Decision can match input such as "INT" using multiple alternatives: 1, 2
As a result, alternative(s) 2 were disabled for that input
Semantic predicates were present but were hidden by actions.
The reason I'm confused is the grammar which is quite complex passes until I put another subrule in another place in the file that uses sentence as well. It accepts the above rule until this happens which seems strange. I'm looking for hints as to how best to go about debugging and understanding how this could happen?
Thanks, Richard
That's difficult. Especially with larger grammars, changing (or adding) rules can cause ambiguities which are hard to track down.
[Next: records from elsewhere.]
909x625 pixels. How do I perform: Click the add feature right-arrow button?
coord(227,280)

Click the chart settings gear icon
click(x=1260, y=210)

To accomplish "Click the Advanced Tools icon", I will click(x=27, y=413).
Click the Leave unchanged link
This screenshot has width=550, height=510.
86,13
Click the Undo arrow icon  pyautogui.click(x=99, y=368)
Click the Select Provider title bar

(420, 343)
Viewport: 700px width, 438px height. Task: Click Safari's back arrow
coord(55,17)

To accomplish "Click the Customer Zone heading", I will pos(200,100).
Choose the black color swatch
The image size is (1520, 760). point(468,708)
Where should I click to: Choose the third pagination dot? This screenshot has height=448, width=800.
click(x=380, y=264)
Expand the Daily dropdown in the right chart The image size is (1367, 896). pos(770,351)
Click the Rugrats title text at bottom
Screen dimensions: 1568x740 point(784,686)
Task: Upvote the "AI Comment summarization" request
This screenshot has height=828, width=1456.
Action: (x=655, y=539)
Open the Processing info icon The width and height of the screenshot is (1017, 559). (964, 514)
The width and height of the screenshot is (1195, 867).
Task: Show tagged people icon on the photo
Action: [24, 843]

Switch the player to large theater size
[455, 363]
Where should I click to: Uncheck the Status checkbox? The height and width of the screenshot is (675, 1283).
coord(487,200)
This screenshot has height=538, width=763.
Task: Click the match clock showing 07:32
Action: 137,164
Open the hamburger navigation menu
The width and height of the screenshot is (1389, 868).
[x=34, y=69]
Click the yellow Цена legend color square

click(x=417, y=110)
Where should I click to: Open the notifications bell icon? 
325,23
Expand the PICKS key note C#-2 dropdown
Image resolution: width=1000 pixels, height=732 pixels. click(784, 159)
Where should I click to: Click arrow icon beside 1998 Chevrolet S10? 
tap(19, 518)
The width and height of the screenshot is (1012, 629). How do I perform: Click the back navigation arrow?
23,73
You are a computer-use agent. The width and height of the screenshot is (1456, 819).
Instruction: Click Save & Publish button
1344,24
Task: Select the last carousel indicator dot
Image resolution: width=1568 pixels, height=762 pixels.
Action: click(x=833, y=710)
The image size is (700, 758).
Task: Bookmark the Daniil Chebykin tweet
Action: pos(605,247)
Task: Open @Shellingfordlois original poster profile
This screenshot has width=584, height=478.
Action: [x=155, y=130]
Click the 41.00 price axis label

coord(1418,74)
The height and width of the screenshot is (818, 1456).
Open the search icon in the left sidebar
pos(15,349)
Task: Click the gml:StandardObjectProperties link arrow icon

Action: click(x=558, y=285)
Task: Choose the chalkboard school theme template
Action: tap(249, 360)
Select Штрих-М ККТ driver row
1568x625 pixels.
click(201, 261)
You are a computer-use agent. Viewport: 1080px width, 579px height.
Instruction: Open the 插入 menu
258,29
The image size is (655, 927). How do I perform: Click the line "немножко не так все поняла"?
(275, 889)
ANTLRWorks can assist in finding these ambiguities. Given the following grammar:
grammar T;
parse
: other? WORD? EOF
;
other
: WORD
;
WORD
: ('a'..'z' | 'A'..'Z')+
;
the parser does not know how to handle the parse
rule properly. Input such as foo
(one WORD
token) could be matched by other EOF
and by WORD EOF
, which is what the warning:
Decision can match input such as "WORD" using multiple alternatives
means.
Generating a parser and lexer using ANTLRWorks results in the following visualization of the problem:
Yes, I realize that this is just a trivial example, and that your problem is quite a bit trickier, but there's AFAIK no holy grail here. If you could post the grammar that generates a parser & lexer without a problem and the edited grammar that produces these warnings, I might have a look at it to see if I can see the problem.